While she was in the care of the mental institution, Brown was diagnosed with breast cancer. She went through chemotherapy under lock-up, alone. On December 27, 2010, records confirm she had two serious operations to keep her alive. Slowly she recovered. She went to daily group therapy, climbed rocks, and learned to make peace with her past. She separated from her husband (“he should have been locked up, not me”) and three years later, she walked free.
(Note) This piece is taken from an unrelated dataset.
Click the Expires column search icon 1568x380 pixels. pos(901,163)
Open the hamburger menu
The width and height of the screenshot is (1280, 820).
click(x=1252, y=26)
Today, Brown says she has come to terms with being an outcast. Away from the bustling coffee shop, she comes alive, speaking louder, laughing and joking. She says she likes to wear a Vikings shirt around Green Bay, a city where bankers, bums, and babies all wear Packers shirts on game day. People still whisper when she is recognized, but the only ones she hides from are the former cheerleaders. Wistfully, Brown says that she has no relationship with her daughter, Jaimi, now 23. Brown says that about two years ago, Jaimi had a child too, making her a grandmother. She hopes for reconciliation, but feels that the ball is in her daughter’s court.
Coach Johnson and the cheer team went on to win first and second-place finishes in area cheer competitions, taking top honors in the 2009-10 Northern Regionals. Though Wendy passed her GED exam in jail in 2008, she had to wait to be released from the mental-health institute to pick up her certificate. In 2013, she walked across the stage at a college in Wisconsin, wearing a gown, hat and tassel. “It felt awesome,” she says.
Watching in the crowd, her father snapped photographs. At their celebration dinner, Joe Mueller gave her a graduation gift, a Keurig coffee maker. “It was just something that I always wanted to see happen. ... It makes you feel good, right? Your kid finally made it.” He chuckles, and says: “It only took her thirty years.”